Two firms, Alpha Vineyard and Beta Winery, produce and sell wine. The demand for Alpha's wine is given by the equation, QA = 200 - PA + PB
In this equation, the price of Alpha's wine is PA per bottle, and the price of Beta's wine is PB per bottle. Alpha Vineyard has a marginal cost of MC A = $20 per bottle, and a fixed cost of FC A = $6000. The demand for Beta's wine is given by the equation, QB = 9000 - 100PB + 40PA.
Beta Winery has a marginal cost of MC B = $10 per bottle, and a fixed cost of FC B = $10,000. The two firms compete by simultaneously selecting prices.

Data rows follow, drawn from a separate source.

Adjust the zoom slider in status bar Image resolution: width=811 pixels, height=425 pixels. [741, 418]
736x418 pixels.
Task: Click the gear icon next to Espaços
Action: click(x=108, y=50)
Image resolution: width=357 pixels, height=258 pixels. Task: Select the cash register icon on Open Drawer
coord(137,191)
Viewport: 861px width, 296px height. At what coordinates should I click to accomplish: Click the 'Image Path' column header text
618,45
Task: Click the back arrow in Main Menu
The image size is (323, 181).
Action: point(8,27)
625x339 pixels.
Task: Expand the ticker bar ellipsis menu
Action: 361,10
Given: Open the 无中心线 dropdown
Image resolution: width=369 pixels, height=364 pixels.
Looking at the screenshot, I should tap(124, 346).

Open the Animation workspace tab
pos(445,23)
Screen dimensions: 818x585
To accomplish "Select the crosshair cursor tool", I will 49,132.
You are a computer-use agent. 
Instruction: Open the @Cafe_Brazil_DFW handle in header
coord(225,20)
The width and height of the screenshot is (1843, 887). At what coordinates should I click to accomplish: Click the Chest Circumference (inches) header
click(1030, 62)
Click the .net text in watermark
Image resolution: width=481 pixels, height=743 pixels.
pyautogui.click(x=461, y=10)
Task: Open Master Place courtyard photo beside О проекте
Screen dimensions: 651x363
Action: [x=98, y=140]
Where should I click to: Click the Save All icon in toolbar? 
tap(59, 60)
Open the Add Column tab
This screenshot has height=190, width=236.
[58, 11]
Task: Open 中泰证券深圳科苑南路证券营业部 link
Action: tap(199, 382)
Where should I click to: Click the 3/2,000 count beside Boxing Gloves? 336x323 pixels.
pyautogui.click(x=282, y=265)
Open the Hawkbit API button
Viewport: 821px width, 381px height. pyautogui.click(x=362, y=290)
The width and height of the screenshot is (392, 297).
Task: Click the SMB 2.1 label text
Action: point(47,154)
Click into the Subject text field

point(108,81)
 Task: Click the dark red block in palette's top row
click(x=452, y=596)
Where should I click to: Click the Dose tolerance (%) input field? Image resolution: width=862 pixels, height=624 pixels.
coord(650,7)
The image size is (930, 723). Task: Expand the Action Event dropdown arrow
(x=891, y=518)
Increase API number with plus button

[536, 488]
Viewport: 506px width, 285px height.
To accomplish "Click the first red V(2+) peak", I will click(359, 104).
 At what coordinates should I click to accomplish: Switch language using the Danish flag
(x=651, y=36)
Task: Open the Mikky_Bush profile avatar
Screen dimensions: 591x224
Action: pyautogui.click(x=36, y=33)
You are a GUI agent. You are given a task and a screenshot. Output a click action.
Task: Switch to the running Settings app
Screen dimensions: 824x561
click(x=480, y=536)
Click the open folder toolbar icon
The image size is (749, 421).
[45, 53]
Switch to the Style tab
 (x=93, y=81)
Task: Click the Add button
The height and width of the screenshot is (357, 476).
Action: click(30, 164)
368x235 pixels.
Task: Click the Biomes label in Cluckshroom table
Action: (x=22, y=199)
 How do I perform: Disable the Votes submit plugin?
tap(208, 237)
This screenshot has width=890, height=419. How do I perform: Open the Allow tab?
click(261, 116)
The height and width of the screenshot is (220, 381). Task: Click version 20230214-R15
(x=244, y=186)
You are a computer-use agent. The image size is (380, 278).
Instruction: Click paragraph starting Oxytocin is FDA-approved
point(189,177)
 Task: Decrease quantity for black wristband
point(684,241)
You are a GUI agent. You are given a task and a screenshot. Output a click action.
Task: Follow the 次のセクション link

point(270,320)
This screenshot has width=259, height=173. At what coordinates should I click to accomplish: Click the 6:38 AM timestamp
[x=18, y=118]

Question 1: Are the bottles of wine produced by Alpha Vineyard and Beta Winery, homogeneous products or heterogeneous products? Your answer must reference the two firms' demand functions.
Question 2: Find Alpha Vineyard's best-response function.
Question 3: Find Beta Winery's best-response function
Question 4: In equilibrium, what price does each firm charge for a bottle of wine? How many bottles of wine does each firm sell? What is each firm's profit?
Question 5: Which firm has the greater market power? Explain.
Question 6: How would the equilibrium that you found in question 4 change if Beta Winery's fixed cost increased to FC B = $100,000?